Five Minute Briefing - Information Management: June 26, 2012. A concise weekly report with key product news, market research and insight for data management professionals and IT executives.


News Flashes

Connotate, Inc., a provider of solutions that help organizations monitor and collect data and content from the web, is partnering with Digital Reasoning, which enables unstructured data analytics at scale, to provide a solution that creates actionable intelligence from fact-based analysis of big data.

Entrinsik, developer of Informer software, has announced the release of Informer Dashboards. With a 100% Java-driven architecture and browser-based interface, Informer Dashboards allow organizations to visualize real-time data from multiple sources on one screen to quickly identify actionable information and key trends. "Informer Dashboards is a completely new module that we have built from the ground up that allows customers to combine data that they pull from their own transactional systems by way of mostly Informer reports, as well as from non-JDBC, or non-SQL, or non-MultiValue data by way of web services or any other protocol, and bring this data into a dashboarding environment that in turn allows them to visualize that same data in a variety of ways," Brad Leupen, Entrinsik CTO tells DBTA.

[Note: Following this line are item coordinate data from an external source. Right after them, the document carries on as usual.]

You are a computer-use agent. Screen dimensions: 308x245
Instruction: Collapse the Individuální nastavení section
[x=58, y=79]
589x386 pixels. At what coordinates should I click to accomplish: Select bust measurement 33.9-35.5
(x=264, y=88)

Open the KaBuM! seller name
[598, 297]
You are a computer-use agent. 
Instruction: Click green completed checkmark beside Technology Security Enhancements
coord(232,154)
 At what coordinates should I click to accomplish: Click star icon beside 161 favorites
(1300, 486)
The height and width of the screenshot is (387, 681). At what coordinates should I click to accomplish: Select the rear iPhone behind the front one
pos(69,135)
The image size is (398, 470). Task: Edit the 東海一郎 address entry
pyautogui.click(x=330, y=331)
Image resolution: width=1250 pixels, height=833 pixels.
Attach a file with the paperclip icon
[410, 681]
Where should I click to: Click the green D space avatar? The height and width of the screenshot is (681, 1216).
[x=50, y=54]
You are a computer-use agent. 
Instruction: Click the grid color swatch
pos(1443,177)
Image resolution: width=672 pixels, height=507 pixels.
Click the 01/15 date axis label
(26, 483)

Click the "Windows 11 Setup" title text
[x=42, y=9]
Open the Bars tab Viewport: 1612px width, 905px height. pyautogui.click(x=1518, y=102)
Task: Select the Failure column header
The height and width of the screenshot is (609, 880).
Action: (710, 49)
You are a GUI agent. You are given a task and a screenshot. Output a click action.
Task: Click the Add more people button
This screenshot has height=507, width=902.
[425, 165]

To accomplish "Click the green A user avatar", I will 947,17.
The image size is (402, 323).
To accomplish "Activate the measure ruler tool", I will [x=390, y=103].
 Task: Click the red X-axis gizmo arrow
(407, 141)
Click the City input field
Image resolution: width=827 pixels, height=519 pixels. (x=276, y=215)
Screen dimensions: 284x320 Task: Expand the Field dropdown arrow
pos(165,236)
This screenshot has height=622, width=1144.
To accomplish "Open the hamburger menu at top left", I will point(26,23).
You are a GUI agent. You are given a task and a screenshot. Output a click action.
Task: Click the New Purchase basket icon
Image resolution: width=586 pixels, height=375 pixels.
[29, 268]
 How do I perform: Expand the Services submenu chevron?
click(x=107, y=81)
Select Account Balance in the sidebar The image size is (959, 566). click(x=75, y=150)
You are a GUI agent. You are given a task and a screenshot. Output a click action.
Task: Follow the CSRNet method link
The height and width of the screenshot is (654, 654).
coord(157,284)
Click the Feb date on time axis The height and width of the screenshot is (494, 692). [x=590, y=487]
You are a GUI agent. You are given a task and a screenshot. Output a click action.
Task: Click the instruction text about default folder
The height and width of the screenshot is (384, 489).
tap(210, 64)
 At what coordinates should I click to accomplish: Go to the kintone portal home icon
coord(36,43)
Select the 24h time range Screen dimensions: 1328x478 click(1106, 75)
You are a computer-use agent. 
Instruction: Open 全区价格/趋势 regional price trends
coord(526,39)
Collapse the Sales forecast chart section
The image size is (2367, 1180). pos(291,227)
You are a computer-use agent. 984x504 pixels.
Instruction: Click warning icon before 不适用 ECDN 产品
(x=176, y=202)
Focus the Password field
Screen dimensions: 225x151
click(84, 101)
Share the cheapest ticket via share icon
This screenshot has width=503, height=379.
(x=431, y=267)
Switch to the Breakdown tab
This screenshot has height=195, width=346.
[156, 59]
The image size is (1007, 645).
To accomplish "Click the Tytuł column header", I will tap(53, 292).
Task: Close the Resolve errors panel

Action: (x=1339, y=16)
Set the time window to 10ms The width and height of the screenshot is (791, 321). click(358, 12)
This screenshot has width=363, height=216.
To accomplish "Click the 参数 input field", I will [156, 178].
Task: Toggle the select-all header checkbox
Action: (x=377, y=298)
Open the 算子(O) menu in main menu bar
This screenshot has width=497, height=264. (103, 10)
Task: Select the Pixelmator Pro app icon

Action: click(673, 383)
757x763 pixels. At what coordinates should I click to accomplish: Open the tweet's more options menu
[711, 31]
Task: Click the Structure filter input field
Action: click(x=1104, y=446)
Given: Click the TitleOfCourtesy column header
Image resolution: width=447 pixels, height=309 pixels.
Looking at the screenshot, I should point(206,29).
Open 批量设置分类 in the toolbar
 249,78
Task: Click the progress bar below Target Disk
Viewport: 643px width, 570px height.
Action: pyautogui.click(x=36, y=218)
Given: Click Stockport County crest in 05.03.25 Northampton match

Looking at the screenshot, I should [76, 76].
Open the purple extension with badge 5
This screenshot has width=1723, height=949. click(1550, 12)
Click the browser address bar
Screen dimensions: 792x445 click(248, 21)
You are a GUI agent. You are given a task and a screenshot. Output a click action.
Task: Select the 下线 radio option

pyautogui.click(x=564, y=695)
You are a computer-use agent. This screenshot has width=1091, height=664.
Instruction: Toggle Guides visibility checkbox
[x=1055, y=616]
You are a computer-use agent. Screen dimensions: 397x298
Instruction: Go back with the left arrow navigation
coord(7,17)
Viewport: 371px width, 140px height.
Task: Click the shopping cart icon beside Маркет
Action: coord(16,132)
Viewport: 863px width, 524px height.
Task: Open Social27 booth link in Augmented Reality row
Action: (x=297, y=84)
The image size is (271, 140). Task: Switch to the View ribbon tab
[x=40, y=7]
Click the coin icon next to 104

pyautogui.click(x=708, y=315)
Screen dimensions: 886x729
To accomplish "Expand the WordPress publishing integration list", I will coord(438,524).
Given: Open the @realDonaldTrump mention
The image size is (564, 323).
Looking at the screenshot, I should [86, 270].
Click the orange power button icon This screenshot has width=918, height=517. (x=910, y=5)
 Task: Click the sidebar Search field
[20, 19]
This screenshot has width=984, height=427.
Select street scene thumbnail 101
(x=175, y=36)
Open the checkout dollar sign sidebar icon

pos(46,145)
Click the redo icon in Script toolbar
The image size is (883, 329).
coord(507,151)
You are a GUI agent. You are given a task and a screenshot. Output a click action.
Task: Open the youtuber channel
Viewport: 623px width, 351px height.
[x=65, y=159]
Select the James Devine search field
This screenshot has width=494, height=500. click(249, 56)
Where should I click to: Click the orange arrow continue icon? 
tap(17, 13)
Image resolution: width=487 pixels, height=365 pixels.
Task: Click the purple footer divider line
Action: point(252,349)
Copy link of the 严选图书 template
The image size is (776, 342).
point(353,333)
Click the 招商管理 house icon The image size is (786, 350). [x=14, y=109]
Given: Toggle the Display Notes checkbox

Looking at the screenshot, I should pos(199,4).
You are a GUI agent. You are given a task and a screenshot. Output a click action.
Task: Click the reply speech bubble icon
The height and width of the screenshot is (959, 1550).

IBM Unveils New Class of Analytics Software to Improve Decision Making

IBM has introduced a new analytics appliance that is intended to allow organizations to analyze up to 10 petabytes of data in minutes, helping them uncover patterns and trends from large data sets, while meeting compliance mandates. The new IBM Netezza High Capacity Appliance addresses a growing challenge: Banks, insurance companies, healthcare organizations and communications services providers are required by industry regulators to retain massive amounts of data - in some cases up to a decade. And, as data retention laws continue to evolve, organizations are faced with the need to store and analyze ever-expanding "big data" sets that may not be directly related to daily operations, yet still hold potential business value.